Extracted material:
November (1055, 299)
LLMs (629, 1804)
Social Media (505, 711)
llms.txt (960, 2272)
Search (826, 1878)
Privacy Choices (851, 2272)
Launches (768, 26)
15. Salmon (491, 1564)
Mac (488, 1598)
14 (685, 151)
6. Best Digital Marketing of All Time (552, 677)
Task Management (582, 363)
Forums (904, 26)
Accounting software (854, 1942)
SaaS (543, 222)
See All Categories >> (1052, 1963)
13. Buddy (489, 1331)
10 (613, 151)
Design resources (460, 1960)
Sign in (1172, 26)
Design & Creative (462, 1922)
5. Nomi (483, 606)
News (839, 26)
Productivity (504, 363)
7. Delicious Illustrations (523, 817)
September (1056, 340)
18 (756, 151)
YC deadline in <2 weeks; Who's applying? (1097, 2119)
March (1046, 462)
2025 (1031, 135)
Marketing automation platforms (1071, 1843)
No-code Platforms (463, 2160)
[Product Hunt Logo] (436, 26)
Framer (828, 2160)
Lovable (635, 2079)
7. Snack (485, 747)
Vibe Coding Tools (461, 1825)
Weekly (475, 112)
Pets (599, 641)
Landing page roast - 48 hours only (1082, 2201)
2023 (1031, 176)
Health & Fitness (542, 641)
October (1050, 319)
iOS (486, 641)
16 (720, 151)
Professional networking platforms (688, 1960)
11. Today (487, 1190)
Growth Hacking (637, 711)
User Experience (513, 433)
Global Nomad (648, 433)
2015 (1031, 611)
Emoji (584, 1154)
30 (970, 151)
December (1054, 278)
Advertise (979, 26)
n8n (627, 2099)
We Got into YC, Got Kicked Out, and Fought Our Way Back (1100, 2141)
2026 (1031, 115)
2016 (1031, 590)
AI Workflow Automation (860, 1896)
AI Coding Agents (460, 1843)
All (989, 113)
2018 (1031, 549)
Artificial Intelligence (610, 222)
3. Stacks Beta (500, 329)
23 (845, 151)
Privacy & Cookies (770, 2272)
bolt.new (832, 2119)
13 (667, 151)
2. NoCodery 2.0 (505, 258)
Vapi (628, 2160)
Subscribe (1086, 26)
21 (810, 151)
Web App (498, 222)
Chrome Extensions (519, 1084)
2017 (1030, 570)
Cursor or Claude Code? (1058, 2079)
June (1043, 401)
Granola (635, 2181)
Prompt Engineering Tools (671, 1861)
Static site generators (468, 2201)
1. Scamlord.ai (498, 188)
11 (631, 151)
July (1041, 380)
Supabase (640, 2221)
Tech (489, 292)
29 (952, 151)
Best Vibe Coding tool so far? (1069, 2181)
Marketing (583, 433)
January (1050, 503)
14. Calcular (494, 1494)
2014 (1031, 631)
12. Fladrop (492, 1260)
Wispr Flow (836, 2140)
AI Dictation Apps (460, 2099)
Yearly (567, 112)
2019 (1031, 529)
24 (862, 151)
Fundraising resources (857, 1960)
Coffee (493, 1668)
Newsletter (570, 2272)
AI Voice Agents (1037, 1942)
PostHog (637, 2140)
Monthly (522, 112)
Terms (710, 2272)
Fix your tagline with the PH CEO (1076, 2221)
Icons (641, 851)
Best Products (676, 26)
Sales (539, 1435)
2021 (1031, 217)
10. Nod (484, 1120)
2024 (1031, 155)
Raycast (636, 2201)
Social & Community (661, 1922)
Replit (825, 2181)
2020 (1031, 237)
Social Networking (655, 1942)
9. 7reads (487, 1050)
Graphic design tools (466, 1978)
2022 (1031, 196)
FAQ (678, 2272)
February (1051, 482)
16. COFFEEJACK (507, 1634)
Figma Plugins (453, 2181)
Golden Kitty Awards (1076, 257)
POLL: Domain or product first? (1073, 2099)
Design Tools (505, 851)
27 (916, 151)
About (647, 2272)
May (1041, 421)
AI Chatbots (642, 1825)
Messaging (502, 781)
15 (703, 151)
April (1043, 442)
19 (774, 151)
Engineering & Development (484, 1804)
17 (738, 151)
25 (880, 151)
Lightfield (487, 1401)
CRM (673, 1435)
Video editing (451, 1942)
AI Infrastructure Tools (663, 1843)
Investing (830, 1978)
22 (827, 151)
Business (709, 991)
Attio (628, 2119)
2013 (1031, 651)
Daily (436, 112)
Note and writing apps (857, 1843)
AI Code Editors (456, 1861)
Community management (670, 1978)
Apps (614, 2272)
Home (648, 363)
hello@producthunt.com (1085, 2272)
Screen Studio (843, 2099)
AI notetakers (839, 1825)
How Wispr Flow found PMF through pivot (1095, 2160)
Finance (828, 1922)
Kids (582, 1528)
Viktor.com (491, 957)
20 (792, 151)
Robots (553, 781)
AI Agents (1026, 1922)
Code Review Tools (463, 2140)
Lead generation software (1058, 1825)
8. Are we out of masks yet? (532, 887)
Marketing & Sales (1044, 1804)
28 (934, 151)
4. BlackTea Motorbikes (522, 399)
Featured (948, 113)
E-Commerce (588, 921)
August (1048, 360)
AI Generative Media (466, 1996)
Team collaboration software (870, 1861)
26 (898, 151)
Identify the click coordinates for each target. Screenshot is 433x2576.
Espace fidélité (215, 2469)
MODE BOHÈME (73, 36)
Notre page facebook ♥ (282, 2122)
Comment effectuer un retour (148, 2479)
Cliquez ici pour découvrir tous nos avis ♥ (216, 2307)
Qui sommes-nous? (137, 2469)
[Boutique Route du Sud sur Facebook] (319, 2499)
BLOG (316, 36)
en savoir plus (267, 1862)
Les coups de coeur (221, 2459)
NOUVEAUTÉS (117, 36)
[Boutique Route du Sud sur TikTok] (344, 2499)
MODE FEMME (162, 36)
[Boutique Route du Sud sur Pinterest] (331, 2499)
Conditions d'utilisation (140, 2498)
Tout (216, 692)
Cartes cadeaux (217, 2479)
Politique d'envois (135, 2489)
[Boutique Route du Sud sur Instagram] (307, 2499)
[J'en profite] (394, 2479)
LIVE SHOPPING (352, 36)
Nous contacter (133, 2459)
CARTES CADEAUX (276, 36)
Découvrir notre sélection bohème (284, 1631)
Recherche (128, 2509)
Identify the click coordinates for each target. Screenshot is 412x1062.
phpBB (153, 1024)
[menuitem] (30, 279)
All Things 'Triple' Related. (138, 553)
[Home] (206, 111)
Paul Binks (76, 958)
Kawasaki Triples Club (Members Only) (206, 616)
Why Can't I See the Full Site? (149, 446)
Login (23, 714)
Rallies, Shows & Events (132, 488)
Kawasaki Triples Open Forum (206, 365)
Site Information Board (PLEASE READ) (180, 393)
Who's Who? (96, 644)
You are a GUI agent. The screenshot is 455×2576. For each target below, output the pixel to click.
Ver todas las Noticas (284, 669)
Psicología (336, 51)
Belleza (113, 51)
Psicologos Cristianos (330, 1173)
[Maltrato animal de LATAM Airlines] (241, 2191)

Your goal: Print again the lines of the entries above that fall between the line holding "Yearly (567, 112)" and the line holding "27 (916, 151)", inclusive, exactly as they stand.

Task answer:
Yearly (567, 112)
2019 (1031, 529)
24 (862, 151)
Fundraising resources (857, 1960)
Coffee (493, 1668)
Newsletter (570, 2272)
AI Voice Agents (1037, 1942)
PostHog (637, 2140)
Monthly (522, 112)
Terms (710, 2272)
Fix your tagline with the PH CEO (1076, 2221)
Icons (641, 851)
Best Products (676, 26)
Sales (539, 1435)
2021 (1031, 217)
10. Nod (484, 1120)
2024 (1031, 155)
Raycast (636, 2201)
Social & Community (661, 1922)
Replit (825, 2181)
2020 (1031, 237)
Social Networking (655, 1942)
9. 7reads (487, 1050)
Graphic design tools (466, 1978)
2022 (1031, 196)
FAQ (678, 2272)
February (1051, 482)
16. COFFEEJACK (507, 1634)
Figma Plugins (453, 2181)
Golden Kitty Awards (1076, 257)
POLL: Domain or product first? (1073, 2099)
Design Tools (505, 851)
27 (916, 151)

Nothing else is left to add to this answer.